Le blond recracha sa fumée en souriant : « Tu es bien coiffé, tu es habillé de belles marques, tu as le visage typique des beaux enfants de bourgeois... Dis-moi, mon grand, qu'as-tu fait comme idiotie pour te faire virer de ta propre maison, hmh ? tu as dû me les énerver, ces parents.
- Je n'ai rien fait...! J'ai... j'ai simplement dit... »
Il se tut un instant, et l'homme arqua impatiemment un sourcil.
« Je leur ai simplement dit que j'étais gay...
- Voyez-vous cela... se contenta-t-il de répondre, avant de s'approcher doucement de lui. Dans ce cas, bienvenue dans l'enfer qu'est la solitude, Tommy. Je te souhaite bien du courage, tu en auras besoin.

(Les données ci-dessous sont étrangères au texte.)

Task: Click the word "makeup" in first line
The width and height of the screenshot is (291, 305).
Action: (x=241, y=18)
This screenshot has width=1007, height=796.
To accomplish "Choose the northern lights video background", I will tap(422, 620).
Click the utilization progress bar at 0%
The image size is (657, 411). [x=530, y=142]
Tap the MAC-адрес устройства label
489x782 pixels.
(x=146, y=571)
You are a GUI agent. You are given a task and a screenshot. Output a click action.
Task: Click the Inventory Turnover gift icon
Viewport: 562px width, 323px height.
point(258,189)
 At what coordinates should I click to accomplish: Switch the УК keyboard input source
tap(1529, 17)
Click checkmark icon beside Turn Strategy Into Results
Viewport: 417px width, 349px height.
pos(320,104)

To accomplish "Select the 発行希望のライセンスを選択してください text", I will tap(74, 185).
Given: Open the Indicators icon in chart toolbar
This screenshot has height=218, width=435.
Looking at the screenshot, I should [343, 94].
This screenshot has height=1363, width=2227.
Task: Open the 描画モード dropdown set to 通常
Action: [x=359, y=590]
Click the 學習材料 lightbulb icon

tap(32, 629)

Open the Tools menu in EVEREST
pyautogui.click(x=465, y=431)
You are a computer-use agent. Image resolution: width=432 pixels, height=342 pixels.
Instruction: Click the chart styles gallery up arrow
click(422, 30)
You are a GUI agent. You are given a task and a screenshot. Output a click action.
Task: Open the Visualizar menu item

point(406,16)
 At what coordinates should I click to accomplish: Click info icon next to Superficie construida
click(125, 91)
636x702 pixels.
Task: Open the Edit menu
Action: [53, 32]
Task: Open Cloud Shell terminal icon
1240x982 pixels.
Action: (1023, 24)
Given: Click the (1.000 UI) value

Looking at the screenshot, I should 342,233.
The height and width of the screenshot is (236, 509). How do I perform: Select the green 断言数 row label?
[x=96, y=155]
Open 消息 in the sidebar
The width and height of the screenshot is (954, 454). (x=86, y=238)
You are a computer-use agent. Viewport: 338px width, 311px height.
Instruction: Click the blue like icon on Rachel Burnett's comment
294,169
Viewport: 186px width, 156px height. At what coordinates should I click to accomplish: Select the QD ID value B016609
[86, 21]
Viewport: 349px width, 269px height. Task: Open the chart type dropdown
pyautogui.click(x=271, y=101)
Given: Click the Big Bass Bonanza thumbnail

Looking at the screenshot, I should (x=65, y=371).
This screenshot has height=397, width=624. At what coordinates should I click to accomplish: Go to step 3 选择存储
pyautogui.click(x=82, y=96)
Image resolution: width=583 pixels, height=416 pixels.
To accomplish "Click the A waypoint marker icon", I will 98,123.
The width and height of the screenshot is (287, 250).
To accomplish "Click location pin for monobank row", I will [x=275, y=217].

- C, Comment... connais-tu...
- C'est marqué sur ton sac, beauté. Thomas. »
L'adolescent jeta un regard naïf à la bandoulière sur laquelle était cousue son nom, silencieusement raillé par le blond s'avançant encore, avec des pas légers, félins, qui roulaient gracieusement ses hanches. Une fois suffisamment proche, il dit à son oreille : « Te fais-je perdre tes moyens, Tommy ? »
Thomas se paralysa à ces mots, entendant sa respiration s'accélérer tandis qu'il scrutait l'homme prendre son beignet et le croquer à son tour, le guettant de ses yeux sombres et de son sourire heureux. Ce furent trois coups forts qui éclatèrent leur douce contemplation en morceaux de réalité.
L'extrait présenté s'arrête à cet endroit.